Know Your Noh: A Celebration of Japanese Theatre

The Japanese theatrical tradition of Noh came to the Claremont Colleges for the week of Oct. 24. Noh, one of the world’s oldest forms of theater, dating back to the 14th century, mixes drama with song, dance, and masks to tell stories.

Isabella Ramos SC ’17 worked with Professors Anne Harley and Bruce Coats over the summer to plan the Noh Theater Festival. Ramos applied for and earned two Mellon Foundation Undergraduate Research Fellowships, which provided much of the funding for the project. Professor Harley emphasized the importance of the fellowship, stating that “this [project] could really only work if we had a Mellon because there’s such a huge amount of summertime work that, unless the student’s getting compensated, there’s no way for it to make sense.” 

Ramos is an art history major at Scripps with a focus on the arts of Asia. She became motivated to pursue Noh in her studies after handling Japanese woodblock prints from the Williamson Gallery in a handful of her classes.

The week of Noh featured a wide variety of events that were free and open to the public, including art exhibitions, lectures about Japanese art, and a musical performance commissioned specifically for this occasion.

Professor Coats curated artwork for On Stage: Japanese Theater Prints and Costumes, which is on display in the Ruth Chandler Williamson Gallery at Scripps until Dec. 17. Coats reviewed over 1000 Japanese theater prints from the Scripps College Collections over the last summer to choose what to include in the exhibit.
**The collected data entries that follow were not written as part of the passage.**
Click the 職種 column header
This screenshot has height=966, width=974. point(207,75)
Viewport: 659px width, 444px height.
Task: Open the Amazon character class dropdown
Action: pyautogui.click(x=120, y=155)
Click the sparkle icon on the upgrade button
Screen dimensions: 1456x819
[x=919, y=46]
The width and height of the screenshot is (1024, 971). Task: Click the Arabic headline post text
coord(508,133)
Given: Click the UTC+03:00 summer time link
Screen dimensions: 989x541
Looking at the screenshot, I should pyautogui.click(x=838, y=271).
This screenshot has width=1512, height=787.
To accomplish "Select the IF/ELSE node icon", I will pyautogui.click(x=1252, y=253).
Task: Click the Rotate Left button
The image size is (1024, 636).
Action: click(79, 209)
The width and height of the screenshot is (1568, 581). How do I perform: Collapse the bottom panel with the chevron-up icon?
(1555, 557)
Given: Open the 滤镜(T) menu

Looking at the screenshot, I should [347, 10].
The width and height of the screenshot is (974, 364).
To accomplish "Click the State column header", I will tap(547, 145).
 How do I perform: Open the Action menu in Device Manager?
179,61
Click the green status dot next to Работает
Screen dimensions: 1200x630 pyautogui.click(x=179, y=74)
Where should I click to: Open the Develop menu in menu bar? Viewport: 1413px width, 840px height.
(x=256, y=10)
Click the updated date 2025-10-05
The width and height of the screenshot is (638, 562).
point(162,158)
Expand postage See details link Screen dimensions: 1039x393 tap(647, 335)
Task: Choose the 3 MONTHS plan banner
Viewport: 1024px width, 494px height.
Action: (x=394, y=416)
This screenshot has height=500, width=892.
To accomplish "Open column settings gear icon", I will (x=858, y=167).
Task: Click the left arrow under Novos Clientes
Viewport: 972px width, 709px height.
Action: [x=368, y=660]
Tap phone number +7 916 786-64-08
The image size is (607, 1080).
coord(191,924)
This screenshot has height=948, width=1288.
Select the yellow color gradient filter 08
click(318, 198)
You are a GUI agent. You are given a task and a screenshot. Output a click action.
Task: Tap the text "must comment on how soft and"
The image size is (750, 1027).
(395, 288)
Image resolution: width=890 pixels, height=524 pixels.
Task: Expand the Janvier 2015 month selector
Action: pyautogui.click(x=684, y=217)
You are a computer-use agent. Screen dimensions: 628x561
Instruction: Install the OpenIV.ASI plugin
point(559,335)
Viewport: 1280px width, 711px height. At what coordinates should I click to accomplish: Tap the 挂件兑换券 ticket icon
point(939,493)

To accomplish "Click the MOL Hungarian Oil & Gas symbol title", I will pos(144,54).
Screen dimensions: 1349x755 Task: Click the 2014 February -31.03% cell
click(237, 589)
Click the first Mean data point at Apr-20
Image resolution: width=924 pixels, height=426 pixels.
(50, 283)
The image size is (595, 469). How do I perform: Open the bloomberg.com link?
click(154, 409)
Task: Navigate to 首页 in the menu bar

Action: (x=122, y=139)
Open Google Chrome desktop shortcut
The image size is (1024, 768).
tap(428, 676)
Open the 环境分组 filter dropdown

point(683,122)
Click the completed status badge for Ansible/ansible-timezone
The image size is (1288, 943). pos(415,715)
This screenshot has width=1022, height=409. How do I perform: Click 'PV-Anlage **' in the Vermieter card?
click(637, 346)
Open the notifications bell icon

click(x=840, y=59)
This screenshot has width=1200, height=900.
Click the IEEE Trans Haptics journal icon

Coats said he initially selected the Noh theater prints based on the types of plays, “then looked for prints by different artists depicting the same play, to explore how artists translated the performance into a single image.”

Ramos' curated works are included in “The Tale of Genji” Reimagined, which will show at the Scripps Clark Humanities Museum until Nov. 19. She was inspired after taking Professor Coats’s class, Creating and Recreating Genji, her sophomore year. The gallery features woodblock prints from artist Ebina Masao. Each print depicts an event fromThe Tale of Genji, a classic work of Japanese literature written in the 11th century, often credited as being the world’s first novel. There are 54 chapters in The Tale of Genji, but Ramos chose to highlight nine in the exhibit. The woodblock prints featured in the gallery were then projected later on during the musical performance, Imagined Sceneries.

“I really wanted to explore and celebrate that recreation and imagination behind these prints,” said Ramos.

Ramos and Harley commissioned composer Koji Nakano to write Imagined Sceneries, which had its world premiere Oct. 29 in the Scripps Clark Humanities Museum. Having been corresponding with Nakano since January, Ramos found it “wonderful” to meet him for the first time at the performance, which was “standing-room only…people were rolling in chairs from the classics classrooms. The room had really positive energy,” he noted.

The musical piece featured vocals by Ramos and Harley, as well as Grammy award-winning koto player, Yukiko Matsuyama. The koto is a thirteen-stringed form of a zither. It was also Ramos’s first time performing a koto.

Imagined Sceneries included audio recordings from the locations featured in The Tale of Genji, but set in today’s world.

“A lot of [the sounds] were traffic,” said Prof. Harley, “but there was one place that sounds similar to what it did back then and that’s the temple. That’s where [Nakano] starts the piece. There’s a bell that was played when he was there…and that invokes the beginning of the piece.”

Ramos added, “It’s out of the recognition that a lot of these sites that appeared in The Tale of Genji have disappeared from history and he just wants to recreate [the history] via those soundscapes and projections.”

Ramos emphasized that the week of Noh would not have been possible without the help of all of the professors involved. She is currently working on a “really long list of people to thank.”

When reflecting on Noh Theater Week, and especially Imagined Sceneries, Ramos said “I just felt a really positive energy that night. I just feel exhilarated when I go back to that memory.”